=== Section Start ===

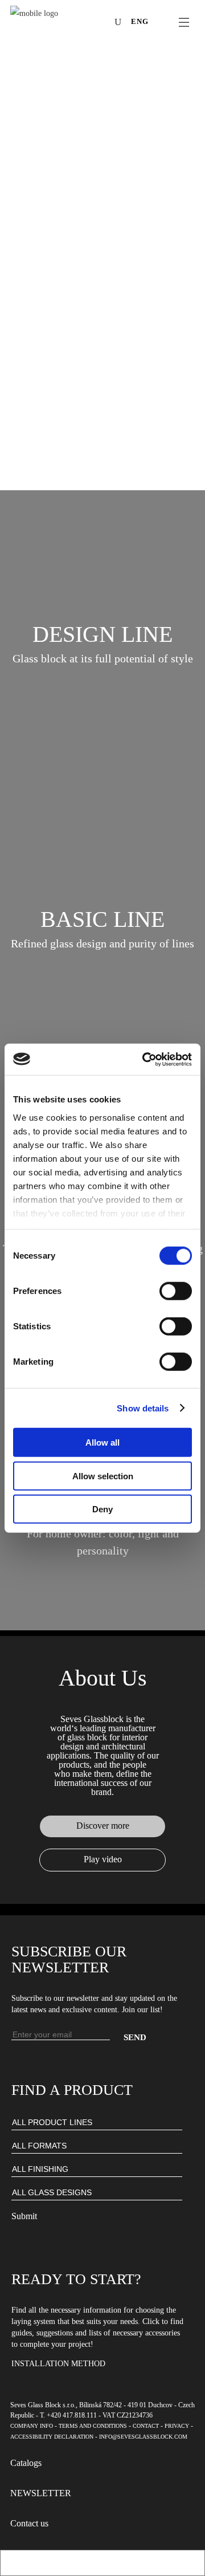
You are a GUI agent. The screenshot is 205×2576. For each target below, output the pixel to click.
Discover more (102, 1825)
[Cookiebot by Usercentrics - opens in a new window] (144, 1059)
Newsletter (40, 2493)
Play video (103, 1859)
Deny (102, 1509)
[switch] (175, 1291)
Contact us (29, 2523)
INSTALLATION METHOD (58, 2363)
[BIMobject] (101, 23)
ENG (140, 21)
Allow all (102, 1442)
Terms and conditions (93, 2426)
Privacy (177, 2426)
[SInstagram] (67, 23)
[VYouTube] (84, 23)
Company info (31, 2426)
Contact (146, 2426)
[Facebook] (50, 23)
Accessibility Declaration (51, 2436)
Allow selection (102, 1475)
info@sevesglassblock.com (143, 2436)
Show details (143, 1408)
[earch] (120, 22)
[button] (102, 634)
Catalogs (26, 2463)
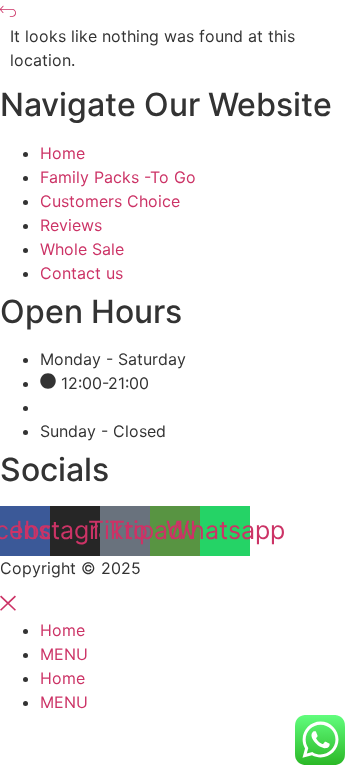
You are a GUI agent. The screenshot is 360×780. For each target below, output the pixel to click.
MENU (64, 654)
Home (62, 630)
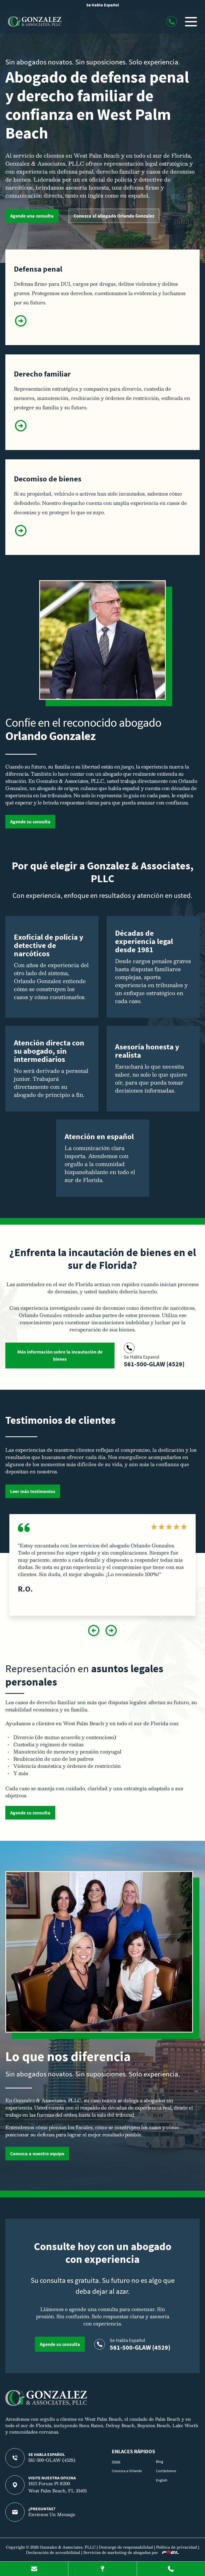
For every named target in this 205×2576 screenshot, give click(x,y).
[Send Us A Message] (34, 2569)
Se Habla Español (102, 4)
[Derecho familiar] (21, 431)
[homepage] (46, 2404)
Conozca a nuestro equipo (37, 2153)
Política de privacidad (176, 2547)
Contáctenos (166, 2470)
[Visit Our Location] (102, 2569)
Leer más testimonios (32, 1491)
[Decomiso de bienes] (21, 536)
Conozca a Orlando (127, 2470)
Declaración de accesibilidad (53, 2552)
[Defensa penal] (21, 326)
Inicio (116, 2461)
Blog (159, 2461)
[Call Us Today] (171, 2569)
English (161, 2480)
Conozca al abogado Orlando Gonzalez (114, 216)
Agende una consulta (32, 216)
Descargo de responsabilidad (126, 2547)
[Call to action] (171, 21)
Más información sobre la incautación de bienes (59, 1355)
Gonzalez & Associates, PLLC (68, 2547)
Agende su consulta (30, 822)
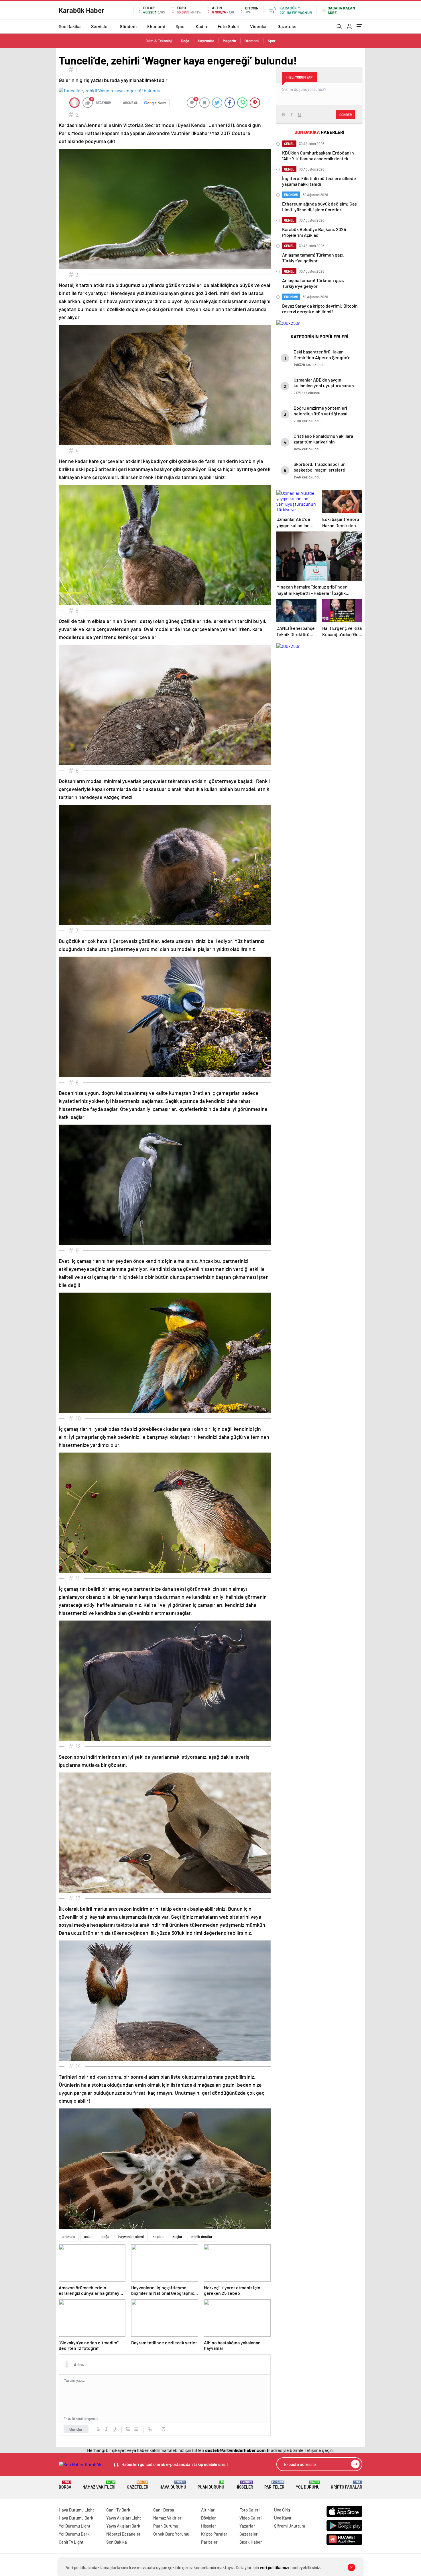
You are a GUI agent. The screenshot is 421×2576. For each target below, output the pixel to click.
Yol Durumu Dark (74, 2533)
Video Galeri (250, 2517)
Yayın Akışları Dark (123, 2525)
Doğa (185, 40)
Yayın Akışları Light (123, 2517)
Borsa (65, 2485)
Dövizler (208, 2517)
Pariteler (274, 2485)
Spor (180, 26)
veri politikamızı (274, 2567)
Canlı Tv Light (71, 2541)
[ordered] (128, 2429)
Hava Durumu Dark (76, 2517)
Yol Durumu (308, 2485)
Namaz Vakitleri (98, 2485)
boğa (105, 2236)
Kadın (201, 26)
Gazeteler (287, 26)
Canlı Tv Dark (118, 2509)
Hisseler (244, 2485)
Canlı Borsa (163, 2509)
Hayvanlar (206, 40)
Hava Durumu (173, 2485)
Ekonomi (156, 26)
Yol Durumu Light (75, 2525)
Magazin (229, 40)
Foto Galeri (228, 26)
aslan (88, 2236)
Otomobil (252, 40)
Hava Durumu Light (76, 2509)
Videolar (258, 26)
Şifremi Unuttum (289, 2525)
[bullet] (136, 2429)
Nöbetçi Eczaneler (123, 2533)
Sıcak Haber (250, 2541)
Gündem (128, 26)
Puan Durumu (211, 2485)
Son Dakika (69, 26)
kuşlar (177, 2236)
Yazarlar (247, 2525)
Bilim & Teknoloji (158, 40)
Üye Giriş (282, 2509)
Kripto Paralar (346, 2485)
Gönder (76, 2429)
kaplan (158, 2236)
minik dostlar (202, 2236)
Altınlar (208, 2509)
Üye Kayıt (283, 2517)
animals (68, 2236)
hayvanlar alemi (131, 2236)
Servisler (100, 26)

=== Section End ===

**Task description**
Copy each line in the entries above where the word "Orlando" shows up.

**Written answer**
Conozca a Orlando (127, 2470)
Conozca al abogado Orlando Gonzalez (114, 216)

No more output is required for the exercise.